Estação Ipiranga do monotrilho terá telhado com geradores de energia solar

Sistema de geração fotovoltaica que será instalado tem a previsão de reduzir o consumo de energia em cerca de 39%. Os módulos solares deverão ser instalados na cobertura da estação
Projeto do gerador fotovoltaico (CMSP)

O monotrilho da Linha 15-Prata está em plena expansão. No tramo oeste, está prevista a construção da estação Ipiranga que permitirá uma melhor distribuição dos passageiros através da integração com a Linha 10-Turquesa.

Esta estação deverá ser uma das primeiras que utilizará o novo sistema de geração fotovoltaica, reduzindo o consumo de energia da estação. A previsão é de que a estação Ipiranga seja entregue no ano de 2025.

A geração de energia através da matriz solar é uma tendência que vem crescendo de forma vertiginosa.

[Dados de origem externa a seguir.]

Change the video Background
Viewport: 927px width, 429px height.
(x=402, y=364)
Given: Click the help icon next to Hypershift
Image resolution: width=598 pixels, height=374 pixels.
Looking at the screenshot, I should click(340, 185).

O novo sistema deverá ser responsável por realizar a alimentação elétrica da estação, principalmente das chamadas cargas auxiliares.

Para isso, serão instalados módulos fotovoltaicos na cobertura da estação que estarão em harmonia com a arquitetura existente. A cobertura, além de abrigar os painéis solares, também terão faixas em vidro que vão permitir melhor aproveitamento da luz solar, diminuindo ainda mais o consumo de energia elétrica.

Projeto da futura estação Ipiranga da Linha 15-Prata ainda sem os paineis solares (GPO/Sistran)

Segundo o Relatório Integrado do Metrô, o sistema de geração fotovoltaica prevê a instalação de 522 módulos. Esse conjunto deverá ter uma potência próxima à 208kW pico. Segundo estimativas, o sistema poderá gerar cerca de 25MWh/mes, valor que corresponde a aproximadamente 39% da demanda de uma estação de monotrilho.

Corte transversal com estudo do leiaute dos módulos fotovoltaicos (Metrô)

O Metrô deverá realizar análises mais aprofundadas do funcionamento desta solução para que possa ser implantada em outras estações futuramente. Destaca-se o potencial que as estações elevadas da Linha 1-Azul e 3-Vermelha possuem.

A proposta na área de sustentabilidade poderá trazer uma melhor eficiência energética para o Metrô acompanhada pela redução dos custos operacionais. A iniciativa destaca-se por buscar o aproveitamento máximo da estrutura das estações através da busca por fontes renováveis de energia.